Carrigadrohid castle stands on a rock in the middle of the river Lee, adjacent to the bridge which gives the village its name. It was erected in 1455 by the MacCarthys of Muskerry, with an extension to the east and an annex to the north being added in subsequent centuries.
In 1650, it was besieged by Parliamentary forces following the Battle of Macroom, and Boetius MacEgan, the Bishop of Ross, was hanged by the reins of his own horse outside the castle having refused to implore the Irish garrison to surrender to the Cromwellian army.

The MacCarthys were dispossessed, and the castle ended up in the hands of the Bowen family. It was last inhabited in 1750, and in 1770 it was recorded as falling into the state of disrepair. In the 20th century further erosion and acts of vandalism contributed to progressing deterioration of the ruins. In 1950, on the 300th anniversary of Bishop Boetius's death, a local effort was made to have the castle preserved, but it was unsuccessful. In 1998, a local group and an initiative called Carrigadrohid Castle Project Company Ltd. was formed with the aim of preserving the castle. In 2005, cracks were detected in the supporting elements, and a serious risk to the integrity of the structure was identified. The owner of the castle agreed to having the necessary repairs done. In 2006, the Office of Public Works was tasked with starting the initial phase of conservation and safety work where the castle meets the public road, with the budget of 100,000 euro. It was also estimated that the full conservation project would cost up to 1 million euro, and that it was beyond the scope of the city council.

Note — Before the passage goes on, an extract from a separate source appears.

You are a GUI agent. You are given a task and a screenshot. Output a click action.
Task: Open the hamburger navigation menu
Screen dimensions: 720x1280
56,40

The positioning of the castle on the river is what makes it unique among Irish castles. Otherwise the structure is typical of Irish tower houses, with rectangular main block and an annex added on its northern side. The annex included a staircase.

==Sport==
Carrigadrohid is the home of Canovee GAA Club (Irish: Cumann Luthchleas Gael Cheann an Mhaighe), an intermediate Gaelic football club with a catchment area centred on Carrigadrohid and extending south and east to Aherla, Farnanes and Cloughduv. Canovee GAA has a large playing field and two smaller training pitches on the club's main campus - with playing fields at Lehane's inch, on the banks of the Lee, near the hydroelectric power station.